Enantiomers of 7-(2,3-epoxypropoxy)actinomycin D as dual-action DNA-acting antitumor agents.

Abstract

Enantiomeric forms of (+/-)-EPA [racemic 7-(2,3-epoxypropoxy)actinomycin D] have been synthesized; these are (R)-(+)- and (S)-(-)-EPA, which are active against a range of actinomycin resistant and marginally responsive tumors. The R-(+) enantiomer is uniformly superior to the other forms in all the tumor lines tested. These enantiomers act by binding to DNA, both by intercalation and alkylation at the guanine base of DNA. They are superior to actinomycin D in their in vitro activity against mouse leukemias (L1210 and P388/ADR) and mouse melanoma B16. This superior activity is also evident against all the preceding mouse leukemias and against solid tumors B16 and C26 in vivo.

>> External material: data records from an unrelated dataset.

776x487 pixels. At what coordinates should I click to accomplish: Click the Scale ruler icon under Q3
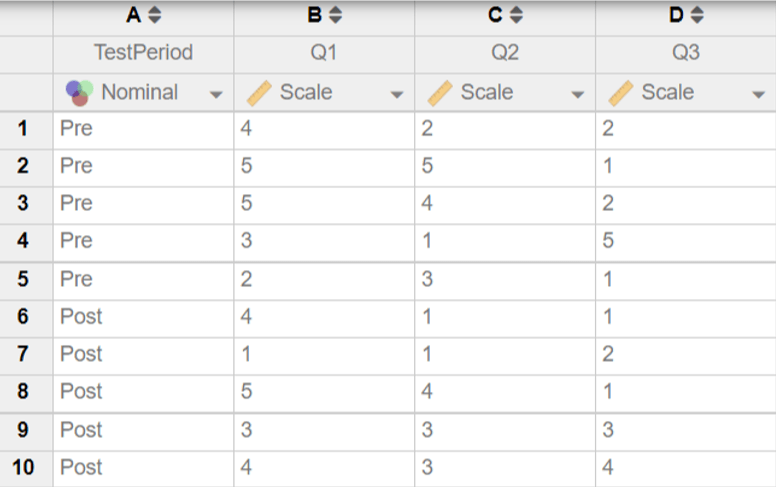(x=621, y=92)
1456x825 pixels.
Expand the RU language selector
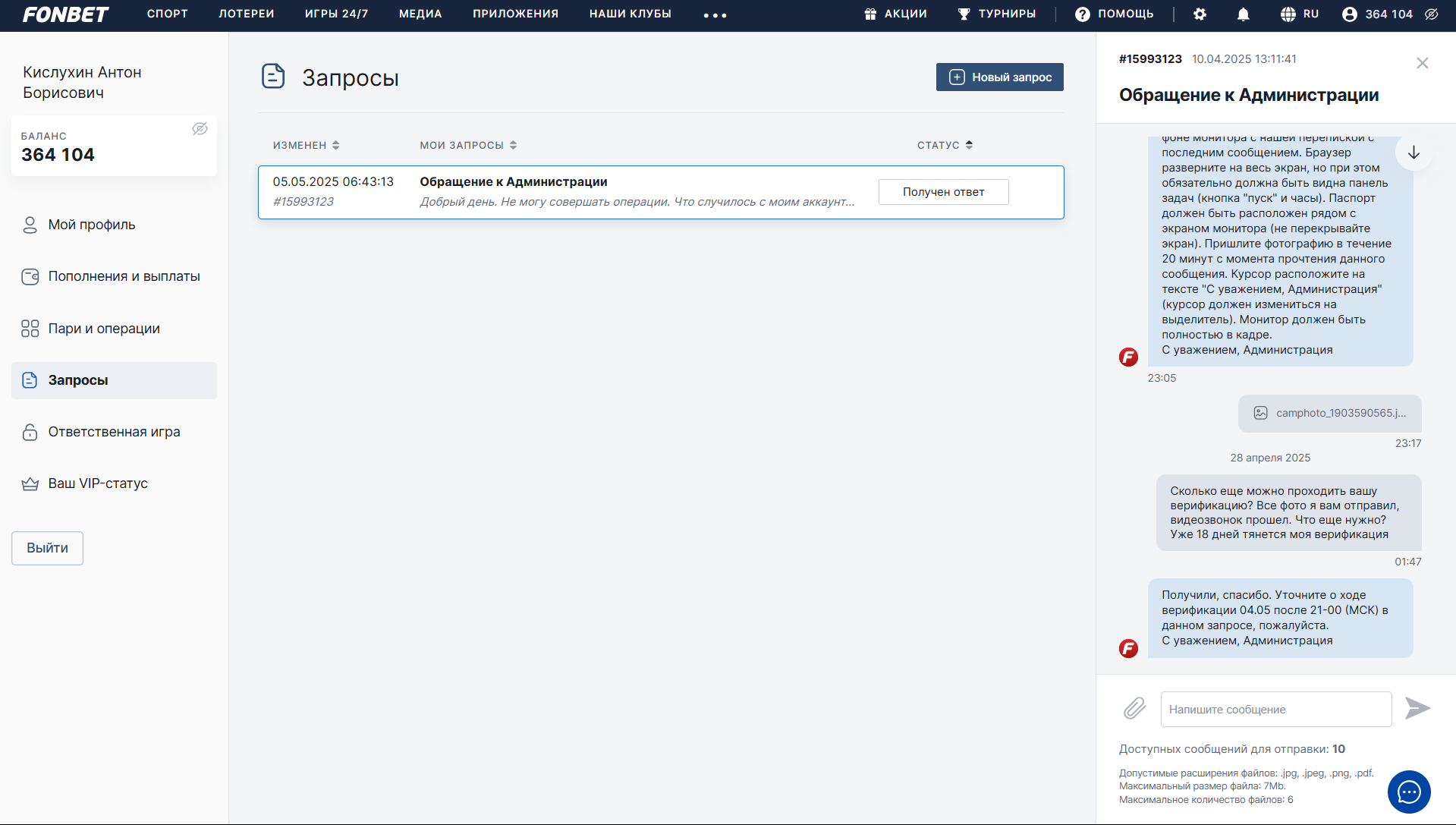click(x=1300, y=14)
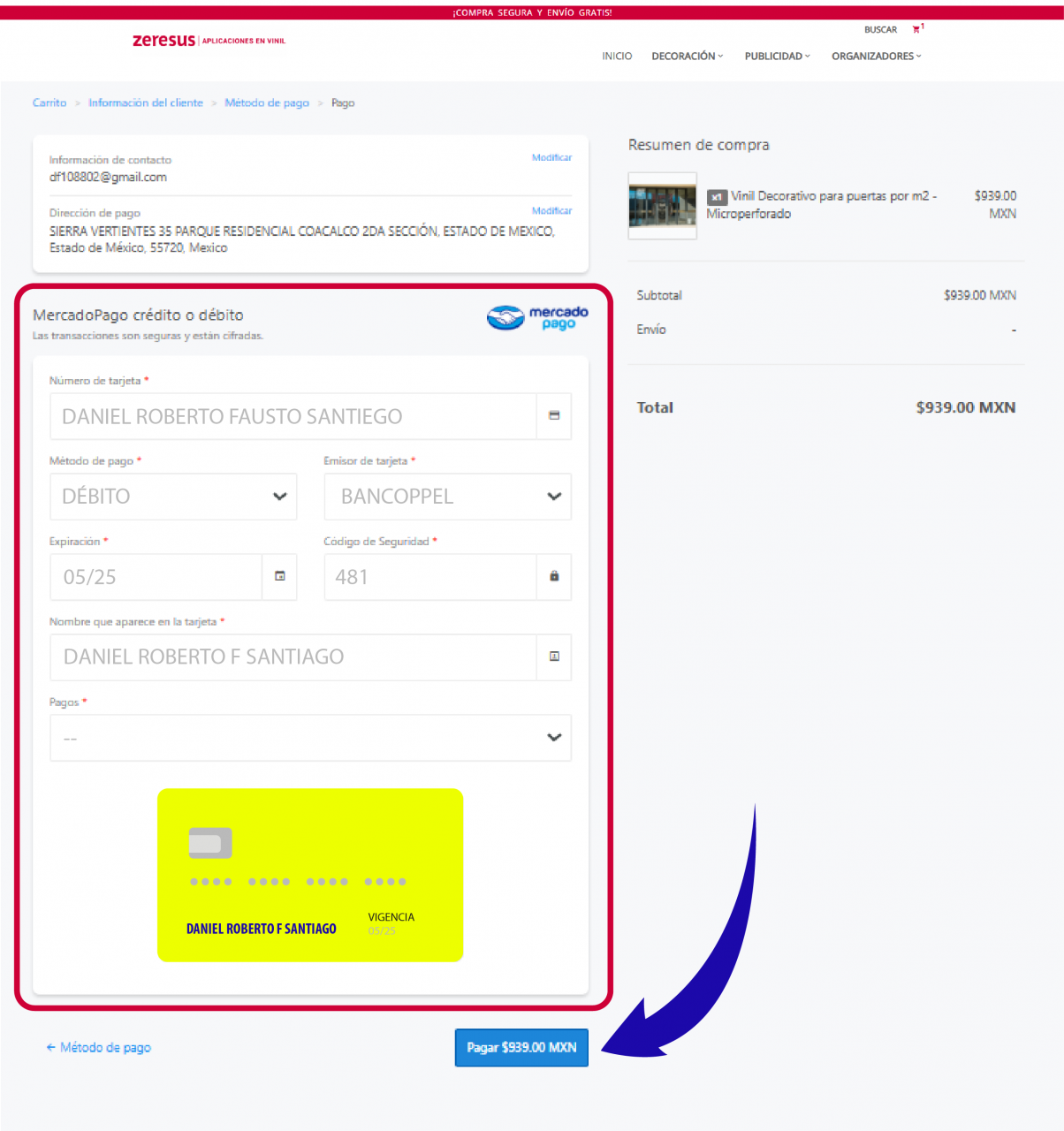Image resolution: width=1064 pixels, height=1131 pixels.
Task: Click the calendar icon in Expiración field
Action: click(280, 576)
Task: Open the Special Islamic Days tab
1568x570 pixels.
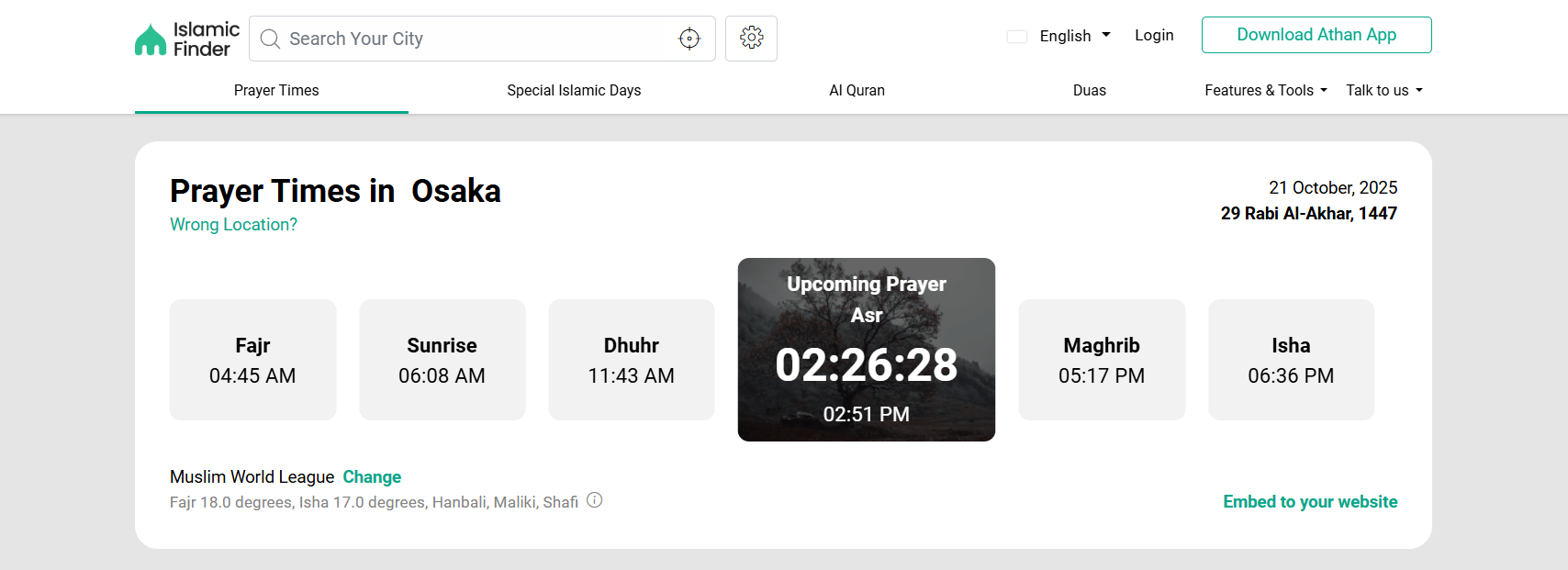Action: pyautogui.click(x=574, y=90)
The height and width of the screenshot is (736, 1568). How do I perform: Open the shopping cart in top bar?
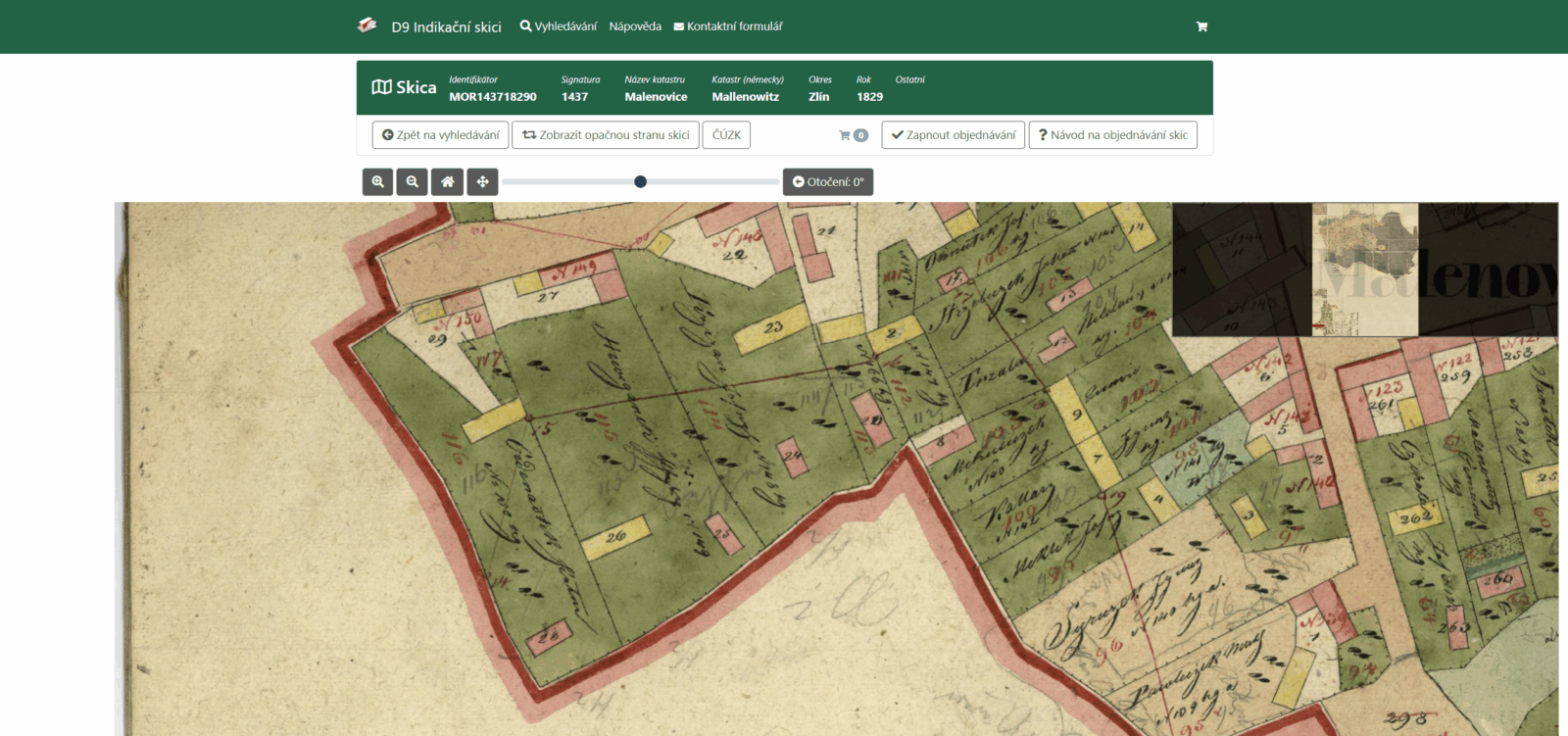click(x=1201, y=26)
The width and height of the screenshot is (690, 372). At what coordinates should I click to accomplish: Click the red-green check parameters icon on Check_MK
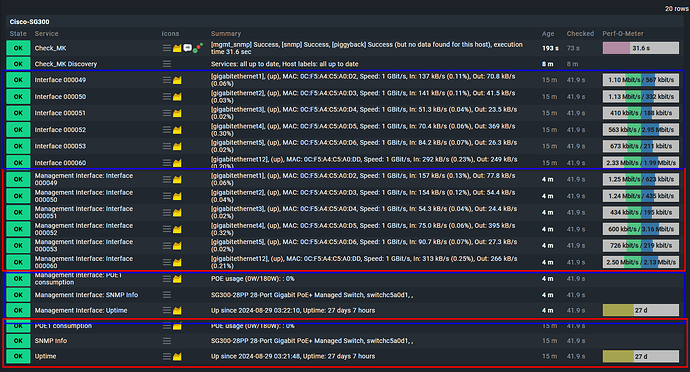(198, 48)
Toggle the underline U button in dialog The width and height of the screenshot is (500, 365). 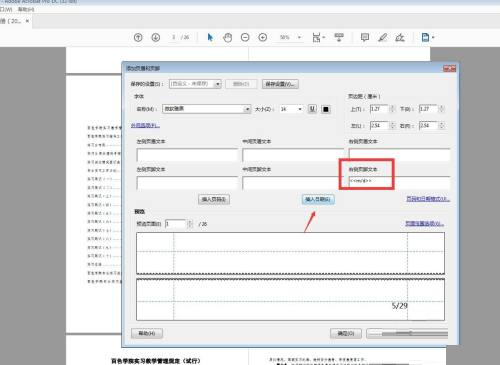point(312,109)
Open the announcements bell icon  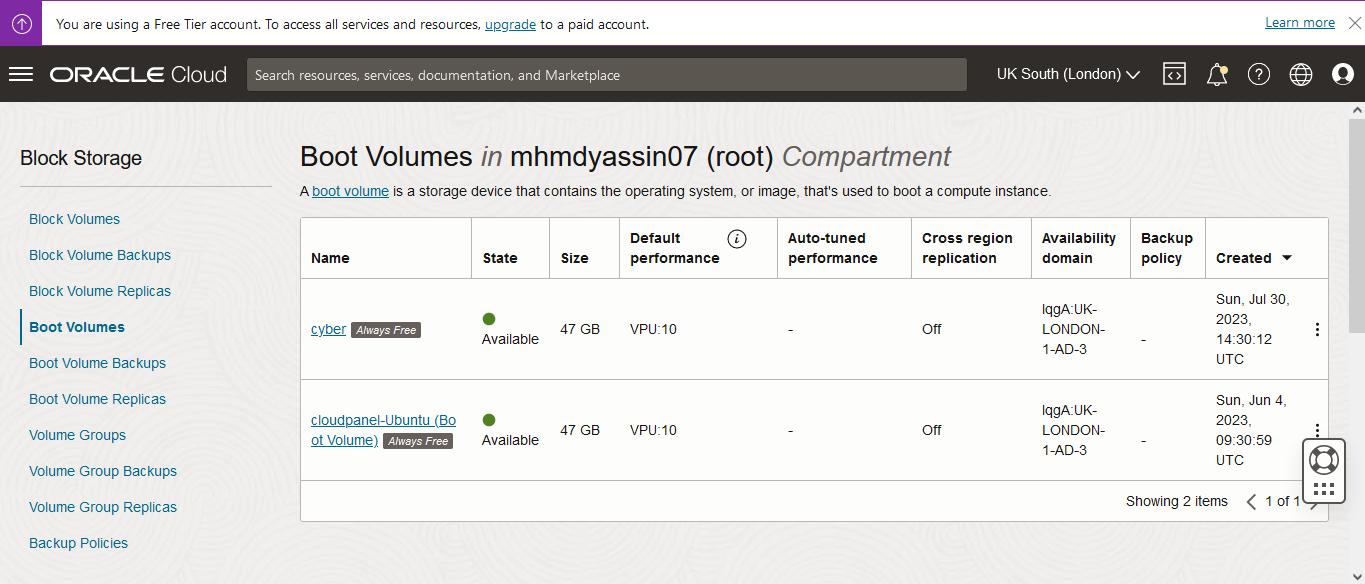point(1217,74)
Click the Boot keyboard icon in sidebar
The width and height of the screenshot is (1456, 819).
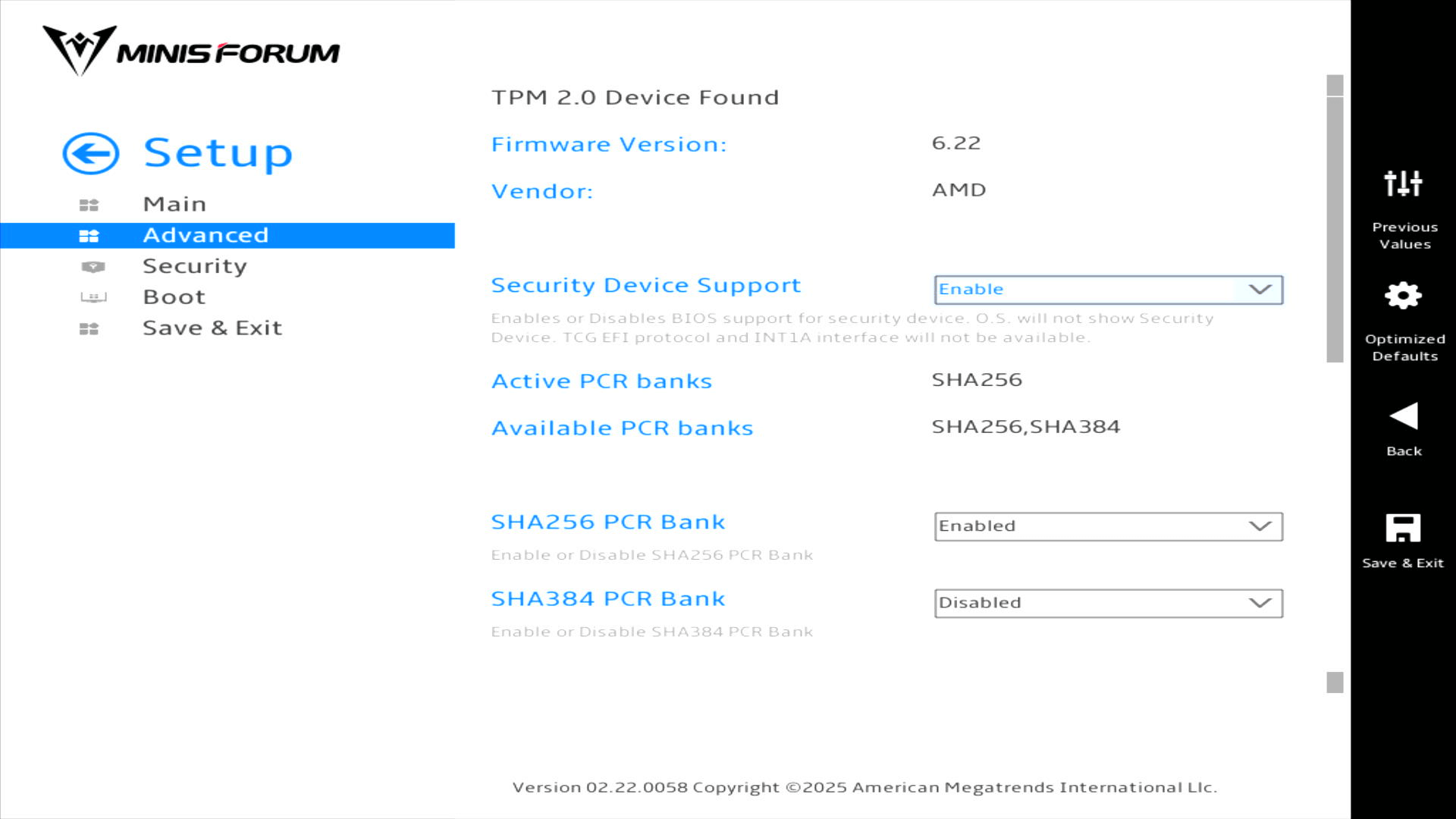(93, 297)
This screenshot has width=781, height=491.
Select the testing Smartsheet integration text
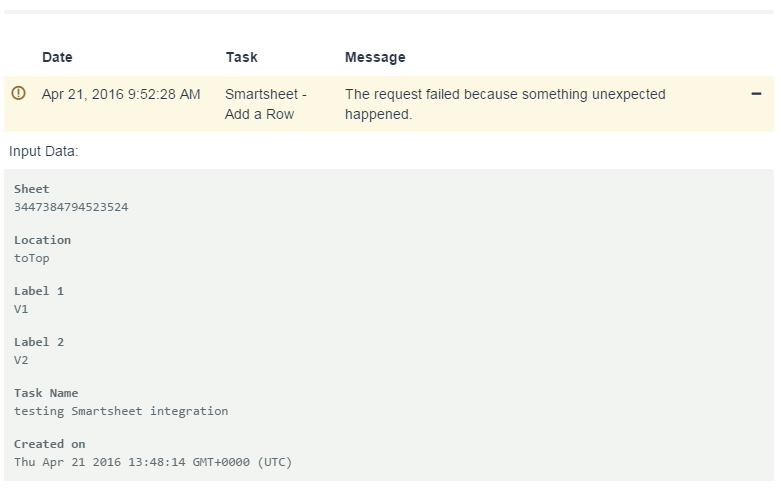pyautogui.click(x=121, y=411)
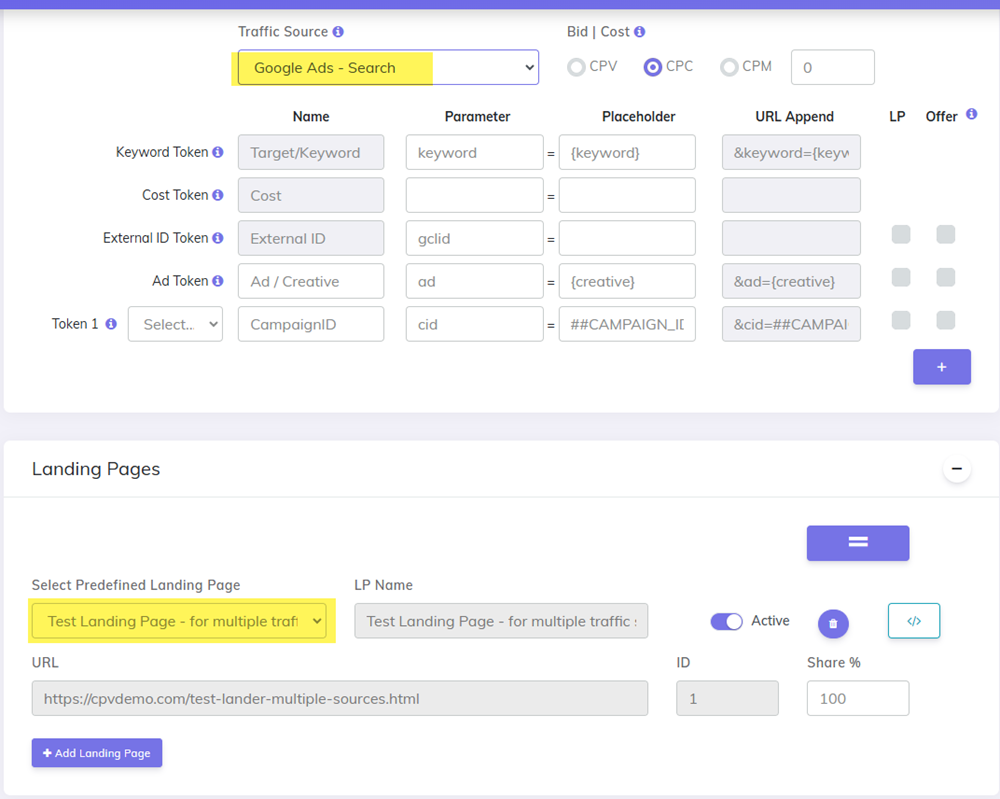Click the blue hamburger icon above LP Name
This screenshot has height=799, width=1000.
click(857, 543)
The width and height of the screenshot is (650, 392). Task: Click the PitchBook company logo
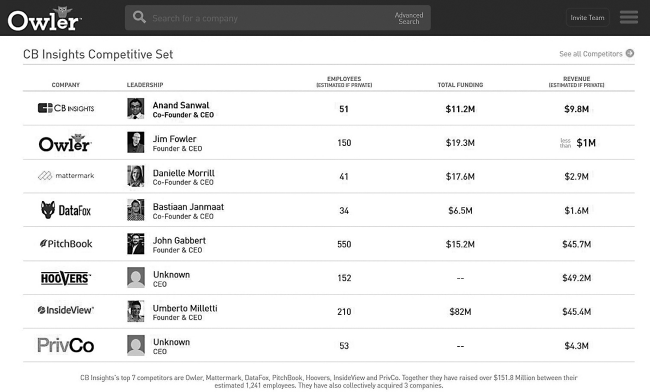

In biochemical action, the enantiomers behave similarly and act primarily by inhibiting DNA synthesis in tumor cells; the only difference found was in their preference for sites in DNA bases during alkylation. The R-(+) enantiomer generates an adduct that is believed to be bonded to the N7-site of guanosine; conversely, the S-(-) isomer forms two adducts with DNA that are different from the preceding one by HPLC and are tentatively assigned O6-guanosine-substituted structures on the basis of their UV, CD, and other chemical behaviors.